Can you copy each of the following items word for word?

Given information =>
★ ★ ★

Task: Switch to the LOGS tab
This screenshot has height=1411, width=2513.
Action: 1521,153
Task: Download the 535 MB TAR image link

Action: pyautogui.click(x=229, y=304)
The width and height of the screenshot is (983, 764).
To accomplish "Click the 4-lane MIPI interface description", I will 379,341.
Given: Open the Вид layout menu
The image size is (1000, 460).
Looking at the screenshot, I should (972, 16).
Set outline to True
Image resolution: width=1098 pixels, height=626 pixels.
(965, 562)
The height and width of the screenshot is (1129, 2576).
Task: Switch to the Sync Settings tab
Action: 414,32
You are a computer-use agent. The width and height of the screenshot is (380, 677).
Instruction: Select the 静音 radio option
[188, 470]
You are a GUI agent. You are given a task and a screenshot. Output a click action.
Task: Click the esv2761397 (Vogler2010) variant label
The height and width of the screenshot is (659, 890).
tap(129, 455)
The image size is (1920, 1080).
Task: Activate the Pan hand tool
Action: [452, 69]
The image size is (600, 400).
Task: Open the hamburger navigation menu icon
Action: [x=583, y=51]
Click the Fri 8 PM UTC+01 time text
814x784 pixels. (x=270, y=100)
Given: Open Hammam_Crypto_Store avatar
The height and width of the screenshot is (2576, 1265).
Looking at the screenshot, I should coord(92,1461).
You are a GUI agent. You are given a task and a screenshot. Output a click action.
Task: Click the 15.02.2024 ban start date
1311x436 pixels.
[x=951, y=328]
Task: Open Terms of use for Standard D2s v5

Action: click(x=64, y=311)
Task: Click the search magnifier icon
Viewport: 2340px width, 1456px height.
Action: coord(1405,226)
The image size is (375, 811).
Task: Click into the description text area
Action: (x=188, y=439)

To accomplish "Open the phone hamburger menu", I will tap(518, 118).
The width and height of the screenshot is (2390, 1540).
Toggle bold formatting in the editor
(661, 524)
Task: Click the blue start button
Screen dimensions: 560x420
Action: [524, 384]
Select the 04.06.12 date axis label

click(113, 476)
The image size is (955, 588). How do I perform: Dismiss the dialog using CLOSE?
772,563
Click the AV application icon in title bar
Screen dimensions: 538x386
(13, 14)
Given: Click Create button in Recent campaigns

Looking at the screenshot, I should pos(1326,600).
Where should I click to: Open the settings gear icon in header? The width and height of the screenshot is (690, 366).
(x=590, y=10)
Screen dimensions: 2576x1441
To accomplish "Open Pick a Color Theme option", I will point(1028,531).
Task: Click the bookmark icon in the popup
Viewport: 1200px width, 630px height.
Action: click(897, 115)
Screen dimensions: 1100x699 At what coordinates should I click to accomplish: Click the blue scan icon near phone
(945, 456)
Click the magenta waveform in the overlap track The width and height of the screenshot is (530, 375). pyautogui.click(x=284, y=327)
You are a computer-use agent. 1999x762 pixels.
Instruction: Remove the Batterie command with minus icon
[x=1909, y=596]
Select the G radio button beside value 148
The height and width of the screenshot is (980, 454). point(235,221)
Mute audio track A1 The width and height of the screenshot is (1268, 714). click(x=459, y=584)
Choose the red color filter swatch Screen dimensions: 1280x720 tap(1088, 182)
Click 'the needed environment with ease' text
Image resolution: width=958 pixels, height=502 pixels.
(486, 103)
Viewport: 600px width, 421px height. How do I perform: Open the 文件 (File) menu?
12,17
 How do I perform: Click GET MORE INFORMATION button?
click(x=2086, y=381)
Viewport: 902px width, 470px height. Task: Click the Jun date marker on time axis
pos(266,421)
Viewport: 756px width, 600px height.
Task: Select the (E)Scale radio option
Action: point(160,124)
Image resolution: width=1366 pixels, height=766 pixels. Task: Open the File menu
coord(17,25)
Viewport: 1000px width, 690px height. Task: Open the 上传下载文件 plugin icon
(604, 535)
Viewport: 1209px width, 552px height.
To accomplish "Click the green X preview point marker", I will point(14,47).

★ ★ ★

Answer to this exercise =>
Task: Switch to the LOGS tab
This screenshot has height=1411, width=2513.
Action: 1521,153
Task: Download the 535 MB TAR image link

Action: pyautogui.click(x=229, y=304)
The width and height of the screenshot is (983, 764).
To accomplish "Click the 4-lane MIPI interface description", I will 379,341.
Given: Open the Вид layout menu
The image size is (1000, 460).
Looking at the screenshot, I should (972, 16).
Set outline to True
Image resolution: width=1098 pixels, height=626 pixels.
(965, 562)
The height and width of the screenshot is (1129, 2576).
Task: Switch to the Sync Settings tab
Action: 414,32
You are a computer-use agent. The width and height of the screenshot is (380, 677).
Instruction: Select the 静音 radio option
[188, 470]
You are a GUI agent. You are given a task and a screenshot. Output a click action.
Task: Click the esv2761397 (Vogler2010) variant label
The height and width of the screenshot is (659, 890).
tap(129, 455)
The image size is (1920, 1080).
Task: Activate the Pan hand tool
Action: [452, 69]
The image size is (600, 400).
Task: Open the hamburger navigation menu icon
Action: [x=583, y=51]
Click the Fri 8 PM UTC+01 time text
814x784 pixels. (x=270, y=100)
Given: Open Hammam_Crypto_Store avatar
The height and width of the screenshot is (2576, 1265).
Looking at the screenshot, I should coord(92,1461).
You are a GUI agent. You are given a task and a screenshot. Output a click action.
Task: Click the 15.02.2024 ban start date
1311x436 pixels.
[x=951, y=328]
Task: Open Terms of use for Standard D2s v5

Action: click(x=64, y=311)
Task: Click the search magnifier icon
Viewport: 2340px width, 1456px height.
Action: coord(1405,226)
The image size is (375, 811).
Task: Click into the description text area
Action: (x=188, y=439)

To accomplish "Open the phone hamburger menu", I will tap(518, 118).
The width and height of the screenshot is (2390, 1540).
Toggle bold formatting in the editor
(661, 524)
Task: Click the blue start button
Screen dimensions: 560x420
Action: [524, 384]
Select the 04.06.12 date axis label

click(113, 476)
The image size is (955, 588). How do I perform: Dismiss the dialog using CLOSE?
772,563
Click the AV application icon in title bar
Screen dimensions: 538x386
(13, 14)
Given: Click Create button in Recent campaigns

Looking at the screenshot, I should pos(1326,600).
Where should I click to: Open the settings gear icon in header? The width and height of the screenshot is (690, 366).
(x=590, y=10)
Screen dimensions: 2576x1441
To accomplish "Open Pick a Color Theme option", I will point(1028,531).
Task: Click the bookmark icon in the popup
Viewport: 1200px width, 630px height.
Action: click(897, 115)
Screen dimensions: 1100x699 At what coordinates should I click to accomplish: Click the blue scan icon near phone
(945, 456)
Click the magenta waveform in the overlap track The width and height of the screenshot is (530, 375). pyautogui.click(x=284, y=327)
You are a computer-use agent. 1999x762 pixels.
Instruction: Remove the Batterie command with minus icon
[x=1909, y=596]
Select the G radio button beside value 148
The height and width of the screenshot is (980, 454). point(235,221)
Mute audio track A1 The width and height of the screenshot is (1268, 714). click(x=459, y=584)
Choose the red color filter swatch Screen dimensions: 1280x720 tap(1088, 182)
Click 'the needed environment with ease' text
Image resolution: width=958 pixels, height=502 pixels.
(486, 103)
Viewport: 600px width, 421px height. How do I perform: Open the 文件 (File) menu?
12,17
 How do I perform: Click GET MORE INFORMATION button?
click(x=2086, y=381)
Viewport: 902px width, 470px height. Task: Click the Jun date marker on time axis
pos(266,421)
Viewport: 756px width, 600px height.
Task: Select the (E)Scale radio option
Action: point(160,124)
Image resolution: width=1366 pixels, height=766 pixels. Task: Open the File menu
coord(17,25)
Viewport: 1000px width, 690px height. Task: Open the 上传下载文件 plugin icon
(604, 535)
Viewport: 1209px width, 552px height.
To accomplish "Click the green X preview point marker", I will point(14,47).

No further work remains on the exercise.